▶ [EXERCISE GOAL]:
Word for word, transcribe all the entries shown below.
TASK MATERIAL section start
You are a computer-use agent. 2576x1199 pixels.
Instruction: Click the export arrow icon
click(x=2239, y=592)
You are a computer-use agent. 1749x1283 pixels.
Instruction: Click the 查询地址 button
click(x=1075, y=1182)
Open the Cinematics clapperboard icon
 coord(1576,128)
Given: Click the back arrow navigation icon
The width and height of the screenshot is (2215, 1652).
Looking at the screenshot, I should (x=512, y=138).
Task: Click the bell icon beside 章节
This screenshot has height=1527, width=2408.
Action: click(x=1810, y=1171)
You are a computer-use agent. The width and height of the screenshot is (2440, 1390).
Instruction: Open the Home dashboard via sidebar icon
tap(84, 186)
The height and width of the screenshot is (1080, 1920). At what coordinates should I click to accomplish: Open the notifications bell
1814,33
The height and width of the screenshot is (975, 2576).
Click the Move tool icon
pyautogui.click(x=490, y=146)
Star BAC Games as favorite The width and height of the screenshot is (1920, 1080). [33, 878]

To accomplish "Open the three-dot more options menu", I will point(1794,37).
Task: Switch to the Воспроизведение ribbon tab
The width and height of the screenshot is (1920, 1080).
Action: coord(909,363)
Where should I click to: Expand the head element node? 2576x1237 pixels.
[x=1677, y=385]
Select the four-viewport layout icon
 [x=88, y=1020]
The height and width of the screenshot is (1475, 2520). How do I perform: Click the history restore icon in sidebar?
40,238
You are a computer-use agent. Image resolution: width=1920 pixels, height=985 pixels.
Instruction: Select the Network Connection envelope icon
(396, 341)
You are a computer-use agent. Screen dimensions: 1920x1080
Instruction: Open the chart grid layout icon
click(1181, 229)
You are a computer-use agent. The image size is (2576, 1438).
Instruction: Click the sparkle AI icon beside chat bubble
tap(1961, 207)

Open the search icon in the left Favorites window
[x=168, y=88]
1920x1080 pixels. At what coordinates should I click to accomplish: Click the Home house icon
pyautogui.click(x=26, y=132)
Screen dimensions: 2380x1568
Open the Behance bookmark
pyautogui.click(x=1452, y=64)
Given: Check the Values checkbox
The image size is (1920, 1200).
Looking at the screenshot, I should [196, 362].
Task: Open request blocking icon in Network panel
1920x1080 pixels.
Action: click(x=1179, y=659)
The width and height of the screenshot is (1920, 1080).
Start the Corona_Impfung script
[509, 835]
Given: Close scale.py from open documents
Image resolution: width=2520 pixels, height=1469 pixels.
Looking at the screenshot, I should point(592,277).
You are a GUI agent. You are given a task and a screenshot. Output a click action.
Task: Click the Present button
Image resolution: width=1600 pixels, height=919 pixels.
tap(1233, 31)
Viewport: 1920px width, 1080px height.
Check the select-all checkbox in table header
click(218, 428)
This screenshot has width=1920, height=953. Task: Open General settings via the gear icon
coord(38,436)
TASK MATERIAL section end
▶ [ANSWER BOX]:
You are a computer-use agent. 2576x1199 pixels.
Instruction: Click the export arrow icon
click(x=2239, y=592)
You are a computer-use agent. 1749x1283 pixels.
Instruction: Click the 查询地址 button
click(x=1075, y=1182)
Open the Cinematics clapperboard icon
 coord(1576,128)
Given: Click the back arrow navigation icon
The width and height of the screenshot is (2215, 1652).
Looking at the screenshot, I should (x=512, y=138).
Task: Click the bell icon beside 章节
This screenshot has height=1527, width=2408.
Action: click(x=1810, y=1171)
You are a computer-use agent. The width and height of the screenshot is (2440, 1390).
Instruction: Open the Home dashboard via sidebar icon
tap(84, 186)
The height and width of the screenshot is (1080, 1920). At what coordinates should I click to accomplish: Open the notifications bell
1814,33
The height and width of the screenshot is (975, 2576).
Click the Move tool icon
pyautogui.click(x=490, y=146)
Star BAC Games as favorite The width and height of the screenshot is (1920, 1080). [33, 878]

To accomplish "Open the three-dot more options menu", I will point(1794,37).
Task: Switch to the Воспроизведение ribbon tab
The width and height of the screenshot is (1920, 1080).
Action: coord(909,363)
Where should I click to: Expand the head element node? 2576x1237 pixels.
[x=1677, y=385]
Select the four-viewport layout icon
 [x=88, y=1020]
The height and width of the screenshot is (1475, 2520). How do I perform: Click the history restore icon in sidebar?
40,238
You are a computer-use agent. Image resolution: width=1920 pixels, height=985 pixels.
Instruction: Select the Network Connection envelope icon
(396, 341)
You are a computer-use agent. Screen dimensions: 1920x1080
Instruction: Open the chart grid layout icon
click(1181, 229)
You are a computer-use agent. The image size is (2576, 1438).
Instruction: Click the sparkle AI icon beside chat bubble
tap(1961, 207)

Open the search icon in the left Favorites window
[x=168, y=88]
1920x1080 pixels. At what coordinates should I click to accomplish: Click the Home house icon
pyautogui.click(x=26, y=132)
Screen dimensions: 2380x1568
Open the Behance bookmark
pyautogui.click(x=1452, y=64)
Given: Check the Values checkbox
The image size is (1920, 1200).
Looking at the screenshot, I should [196, 362].
Task: Open request blocking icon in Network panel
1920x1080 pixels.
Action: click(x=1179, y=659)
The width and height of the screenshot is (1920, 1080).
Start the Corona_Impfung script
[509, 835]
Given: Close scale.py from open documents
Image resolution: width=2520 pixels, height=1469 pixels.
Looking at the screenshot, I should point(592,277).
You are a GUI agent. You are given a task and a screenshot. Output a click action.
Task: Click the Present button
Image resolution: width=1600 pixels, height=919 pixels.
tap(1233, 31)
Viewport: 1920px width, 1080px height.
Check the select-all checkbox in table header
click(218, 428)
This screenshot has width=1920, height=953. Task: Open General settings via the gear icon
coord(38,436)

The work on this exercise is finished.